本研究の対象者は小学5年生だったため、先行研究で効果が検討されてきた、幼児向けの教育番組はほとんど視聴していませんでした。そこで本研究では、子どもがよく視聴している番組の教育性を大学生3名に評定してもらい、全員が教育的であると評定した33番組を教育番組と定義しました。そして、それら教育番組の視聴量が知的側面をどのように予測するかを、全体的な視聴量と同様に、重回帰分析によって検討しました。

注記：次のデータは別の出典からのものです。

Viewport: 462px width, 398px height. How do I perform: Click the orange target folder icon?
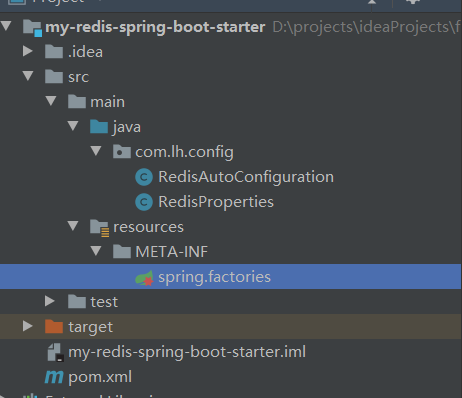(54, 327)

その結果、教育番組の視聴量は、社会的規則の理解の成績を高めました。これは、本研究の対象者が特によく見ていた教育番組が、社会問題や人間関係にまつわる問題を扱っていたためと考えられます。したがって、幼児向け教育番組を見なくなった児童期の子どもであっても、教育的番組の視聴によって、知的側面がポジティブな影響を受けるという可能性が示されました。
今後の課題
ここまで紹介してきた予備調査のあと、同様の研究手法を用いて、小学1年生と小学4年生に対する、3年間にわたる3波パネル研究を実施しています。今後は、このパネル研究のデータを分析し、予備調査によって示された知見が、より長期的にも、また、異なるコーホート間でも確認されるかどうか、検討していく予定です。また、テレビ視聴が知的側面に与える影響において、どのような媒介変数が存在するかについても、詳細に分析を進めています。今後研究を重ね、保護者のかた、教育関係者のかたが、子どもとテレビの望ましい付き合い方を模索する手がかりに少しでもなるような知見を提供していけたらと考えています。